TASK DESCRIPTION: Every record here must be copied exactly, except for the images it holds.

DATA EXTRACTS:
══════════

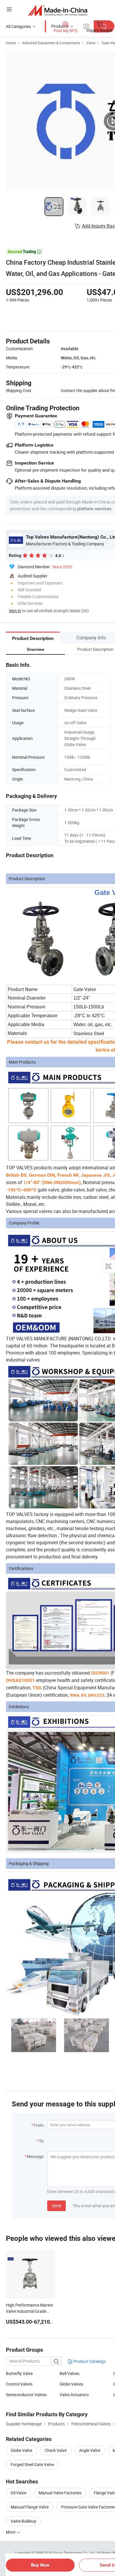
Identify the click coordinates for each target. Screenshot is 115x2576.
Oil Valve (18, 2493)
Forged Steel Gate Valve (32, 2464)
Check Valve (56, 2450)
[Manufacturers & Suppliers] (57, 10)
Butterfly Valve (19, 2373)
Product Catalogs (89, 2361)
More (11, 2532)
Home (11, 42)
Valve (90, 42)
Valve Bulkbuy (23, 2521)
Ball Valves (69, 2373)
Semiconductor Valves (26, 2394)
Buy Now (40, 2565)
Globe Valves (71, 2384)
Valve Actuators (74, 2394)
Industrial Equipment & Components (51, 42)
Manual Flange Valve (30, 2507)
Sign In (15, 610)
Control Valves (19, 2384)
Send (56, 2205)
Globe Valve (21, 2450)
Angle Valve (89, 2450)
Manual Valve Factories (60, 2493)
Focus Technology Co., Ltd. (74, 2552)
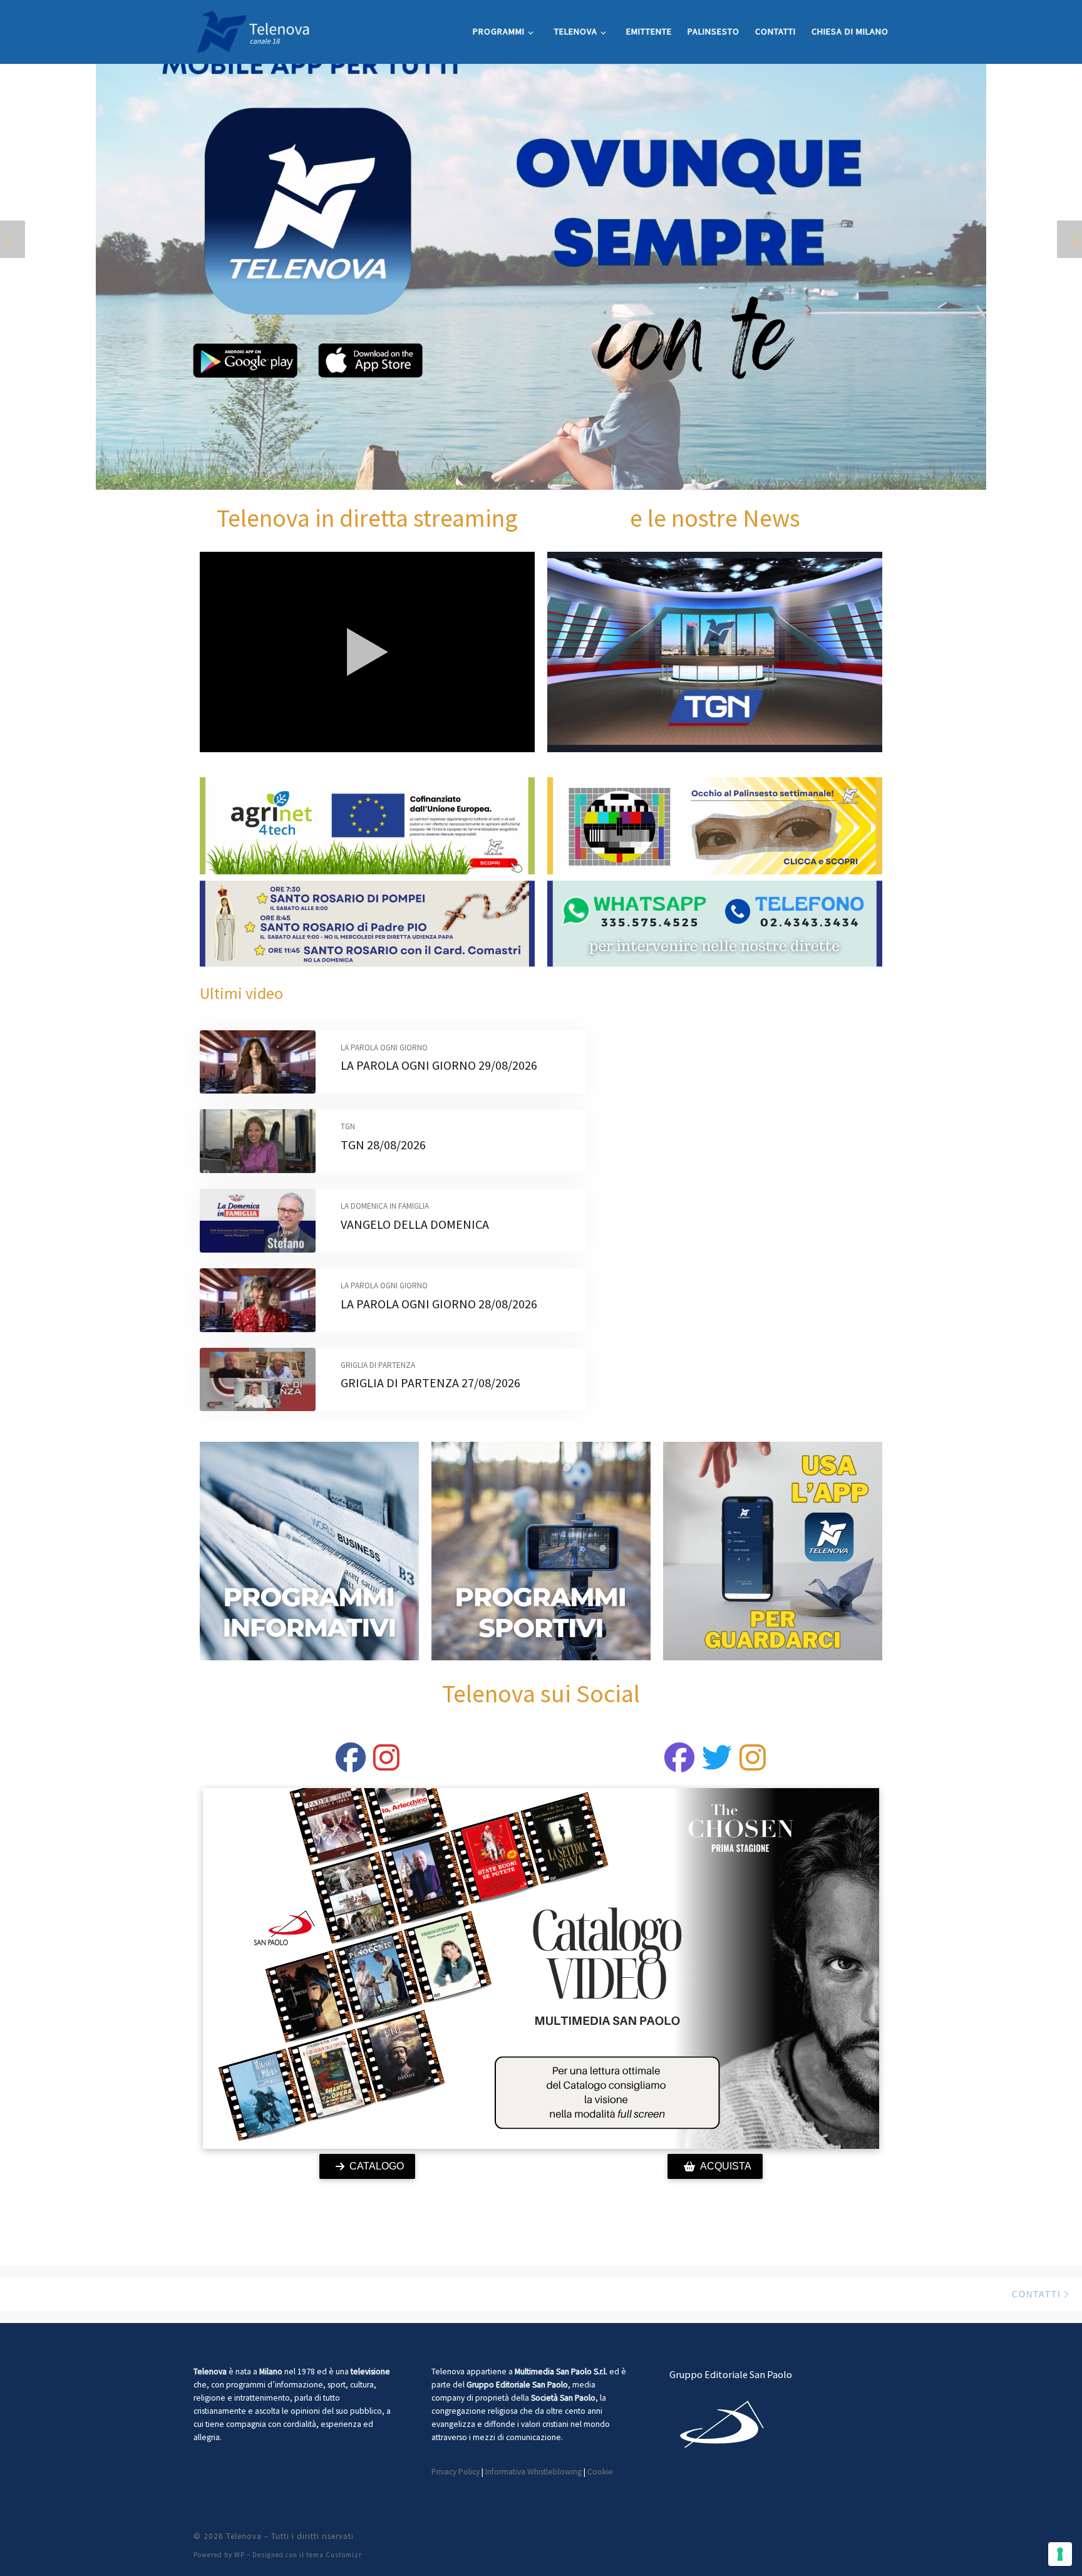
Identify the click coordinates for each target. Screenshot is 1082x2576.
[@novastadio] (679, 1765)
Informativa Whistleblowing (533, 2471)
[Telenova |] (252, 29)
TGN (348, 1126)
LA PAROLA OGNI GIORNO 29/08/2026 (439, 1065)
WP (239, 2554)
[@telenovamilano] (351, 1765)
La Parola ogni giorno (384, 1047)
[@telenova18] (386, 1765)
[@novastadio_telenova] (752, 1765)
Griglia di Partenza (378, 1365)
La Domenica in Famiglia (385, 1206)
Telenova (244, 2536)
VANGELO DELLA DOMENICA (415, 1224)
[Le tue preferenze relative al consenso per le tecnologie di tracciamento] (1060, 2554)
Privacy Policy (455, 2471)
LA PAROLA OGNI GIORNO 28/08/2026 (439, 1303)
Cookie (600, 2471)
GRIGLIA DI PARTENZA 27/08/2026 (430, 1382)
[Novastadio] (717, 1765)
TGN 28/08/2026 (383, 1144)
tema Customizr (334, 2554)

══════════

YOUR RESPONSE:
Identify the click coordinates for each target. Screenshot is 115x2576.
Oil Valve (18, 2493)
Forged Steel Gate Valve (32, 2464)
Check Valve (56, 2450)
[Manufacturers & Suppliers] (57, 10)
Butterfly Valve (19, 2373)
Product Catalogs (89, 2361)
More (11, 2532)
Home (11, 42)
Valve (90, 42)
Valve Bulkbuy (23, 2521)
Ball Valves (69, 2373)
Semiconductor Valves (26, 2394)
Buy Now (40, 2565)
Globe Valves (71, 2384)
Valve Actuators (74, 2394)
Industrial Equipment & Components (51, 42)
Manual Flange Valve (30, 2507)
Sign In (15, 610)
Control Valves (19, 2384)
Send (56, 2205)
Globe Valve (21, 2450)
Angle Valve (89, 2450)
Manual Valve Factories (60, 2493)
Focus Technology Co., Ltd. (74, 2552)
Identify the click coordinates for each target. Screenshot is 1082x2576.
[@novastadio] (679, 1765)
Informativa Whistleblowing (533, 2471)
[Telenova |] (252, 29)
TGN (348, 1126)
LA PAROLA OGNI GIORNO 29/08/2026 (439, 1065)
WP (239, 2554)
[@telenovamilano] (351, 1765)
La Parola ogni giorno (384, 1047)
[@telenova18] (386, 1765)
[@novastadio_telenova] (752, 1765)
Griglia di Partenza (378, 1365)
La Domenica in Famiglia (385, 1206)
Telenova (244, 2536)
VANGELO DELLA DOMENICA (415, 1224)
[Le tue preferenze relative al consenso per le tecnologie di tracciamento] (1060, 2554)
Privacy Policy (455, 2471)
LA PAROLA OGNI GIORNO 28/08/2026 (439, 1303)
Cookie (600, 2471)
GRIGLIA DI PARTENZA 27/08/2026 (430, 1382)
[Novastadio] (717, 1765)
TGN 28/08/2026 (383, 1144)
tema Customizr (334, 2554)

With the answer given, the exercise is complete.